Living with T1D and being pregnant is a whole other job itself, and unless you’ve been through it, you can’ compare. To have the support of other ladies I knew would be so valuable to me and I hoped to them. And this is where the Type 1 Diabetic Sugar Mommas came about! (@t1dsugarmommas) We are a group for women living with type 1 diabetes who are in family planning stages, currently expecting or women living with T1D who have young children. We have an amazing online, closed Facebook group where women can connect and discuss everything T1D and pregnancy related. From how to start getting ready, questions throughout as well as for moms living with T1D who have young children and how to navigate these times. We also do get togethers with one another throughout the San Francisco Bay Area! We are growing too! We just had our first Sacramento get together and will be having our first in Long Valley, New Jersey one in September! Some of the events are for the amazing women living with T1D but in many events we also include our children (aka “T1D Sugar Cubes”) and our amazing spouses (aka “T1D Sugar Poppas” and “T1D Sugar Spouses”). We have park play dates, swims, bbq’s and sometimes even wine tasting for the T1D Sugar Mommas! We have grown locally and have started to expand internationally. We have an amazing Instagram page where women living with T1D get to share their Pregnancy stories! When I started this group I never thought of it growing or had the thought that it could be really impactful to others.

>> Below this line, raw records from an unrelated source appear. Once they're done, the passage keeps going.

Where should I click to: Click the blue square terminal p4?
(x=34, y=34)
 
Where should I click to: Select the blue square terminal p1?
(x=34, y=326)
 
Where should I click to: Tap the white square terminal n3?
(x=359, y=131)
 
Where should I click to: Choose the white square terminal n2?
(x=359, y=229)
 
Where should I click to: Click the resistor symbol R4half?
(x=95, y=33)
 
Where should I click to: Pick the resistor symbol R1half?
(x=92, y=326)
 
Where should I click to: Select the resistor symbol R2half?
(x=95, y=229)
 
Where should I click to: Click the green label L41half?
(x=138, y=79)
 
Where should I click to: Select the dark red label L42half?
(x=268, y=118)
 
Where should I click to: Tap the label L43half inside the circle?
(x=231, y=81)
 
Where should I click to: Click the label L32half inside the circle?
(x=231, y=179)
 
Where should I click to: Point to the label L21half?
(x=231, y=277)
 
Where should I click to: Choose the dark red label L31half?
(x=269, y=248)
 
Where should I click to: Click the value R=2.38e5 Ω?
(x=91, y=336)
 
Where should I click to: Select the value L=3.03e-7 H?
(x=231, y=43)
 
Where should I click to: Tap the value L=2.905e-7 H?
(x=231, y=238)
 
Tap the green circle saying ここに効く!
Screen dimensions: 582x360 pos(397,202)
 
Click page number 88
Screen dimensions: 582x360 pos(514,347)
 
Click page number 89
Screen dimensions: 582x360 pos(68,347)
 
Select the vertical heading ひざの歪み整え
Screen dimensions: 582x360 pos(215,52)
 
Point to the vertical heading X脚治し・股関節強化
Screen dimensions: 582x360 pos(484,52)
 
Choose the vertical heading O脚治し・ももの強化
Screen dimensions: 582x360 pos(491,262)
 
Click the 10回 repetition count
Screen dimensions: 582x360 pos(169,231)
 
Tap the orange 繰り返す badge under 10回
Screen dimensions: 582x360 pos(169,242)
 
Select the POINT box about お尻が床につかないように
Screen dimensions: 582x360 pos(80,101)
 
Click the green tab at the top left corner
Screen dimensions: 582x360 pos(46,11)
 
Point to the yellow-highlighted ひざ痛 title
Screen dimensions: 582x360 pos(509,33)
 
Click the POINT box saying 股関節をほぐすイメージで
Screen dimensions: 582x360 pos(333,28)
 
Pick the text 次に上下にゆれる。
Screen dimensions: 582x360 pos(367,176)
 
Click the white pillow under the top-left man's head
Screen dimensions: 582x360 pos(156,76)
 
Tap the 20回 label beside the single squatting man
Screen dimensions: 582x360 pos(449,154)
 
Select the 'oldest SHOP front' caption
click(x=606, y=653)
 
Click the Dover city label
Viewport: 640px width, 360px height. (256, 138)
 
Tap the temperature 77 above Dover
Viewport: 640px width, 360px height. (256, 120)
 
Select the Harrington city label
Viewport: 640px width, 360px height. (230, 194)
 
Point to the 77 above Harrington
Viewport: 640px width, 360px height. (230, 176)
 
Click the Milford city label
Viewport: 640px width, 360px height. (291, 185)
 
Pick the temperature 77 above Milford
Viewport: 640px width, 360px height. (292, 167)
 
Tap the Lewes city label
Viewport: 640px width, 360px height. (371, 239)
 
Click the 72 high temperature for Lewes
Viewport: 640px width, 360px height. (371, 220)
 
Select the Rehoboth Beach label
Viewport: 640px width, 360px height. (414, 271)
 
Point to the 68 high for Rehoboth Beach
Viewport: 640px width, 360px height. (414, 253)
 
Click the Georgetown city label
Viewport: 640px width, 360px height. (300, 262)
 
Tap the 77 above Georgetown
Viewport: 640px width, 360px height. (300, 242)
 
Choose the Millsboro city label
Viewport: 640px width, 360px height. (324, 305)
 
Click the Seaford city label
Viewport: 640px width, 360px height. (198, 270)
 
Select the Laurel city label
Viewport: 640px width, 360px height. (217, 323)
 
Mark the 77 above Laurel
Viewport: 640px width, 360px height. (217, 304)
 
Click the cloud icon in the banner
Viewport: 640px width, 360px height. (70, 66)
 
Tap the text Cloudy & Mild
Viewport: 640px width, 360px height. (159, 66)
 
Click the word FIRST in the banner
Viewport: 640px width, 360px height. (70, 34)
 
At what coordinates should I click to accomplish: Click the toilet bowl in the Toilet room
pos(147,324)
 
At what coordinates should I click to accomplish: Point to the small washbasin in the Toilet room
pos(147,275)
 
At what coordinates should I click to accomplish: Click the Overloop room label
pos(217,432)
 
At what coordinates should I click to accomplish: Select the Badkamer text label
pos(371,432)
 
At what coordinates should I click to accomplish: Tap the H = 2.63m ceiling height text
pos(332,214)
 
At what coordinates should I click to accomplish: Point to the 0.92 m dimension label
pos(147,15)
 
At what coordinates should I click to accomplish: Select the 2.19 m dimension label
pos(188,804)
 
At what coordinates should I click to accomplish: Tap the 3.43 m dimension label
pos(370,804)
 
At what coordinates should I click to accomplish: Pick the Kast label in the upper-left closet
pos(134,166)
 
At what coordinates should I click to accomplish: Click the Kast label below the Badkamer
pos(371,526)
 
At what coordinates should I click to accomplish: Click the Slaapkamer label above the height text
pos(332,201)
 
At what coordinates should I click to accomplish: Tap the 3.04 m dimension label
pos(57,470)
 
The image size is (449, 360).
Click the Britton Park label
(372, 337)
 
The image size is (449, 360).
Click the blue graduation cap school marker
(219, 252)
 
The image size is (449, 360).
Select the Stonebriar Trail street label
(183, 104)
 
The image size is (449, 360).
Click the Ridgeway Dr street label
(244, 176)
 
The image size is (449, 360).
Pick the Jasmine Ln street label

Since starting this in 2012 it has amazed me the friendships that have grown from the group and the support it has given. I’m so proud to call these women my friends and I hope that we can continue to help support others throughout their journeys into parenthood. I am also proud that we are starting to get recognition from some of the larger institutions in the area. I continue to do this and live strong not only for me, but for my family and to hopefully show others out there that just because we live with Type 1 Diabetes, that does not mean that we can’t have beautiful families of our own!
Brooke Appelblom Gibson is the founder of the Type 1 Diabetic Sugar Mommas, a wife, and mother to four beautiful children. She has been living with T1D for 33 years. She and her husband Kevin reside with their family in the San Francisco Bay Area. Brooke is proud to be involved in the T1D community.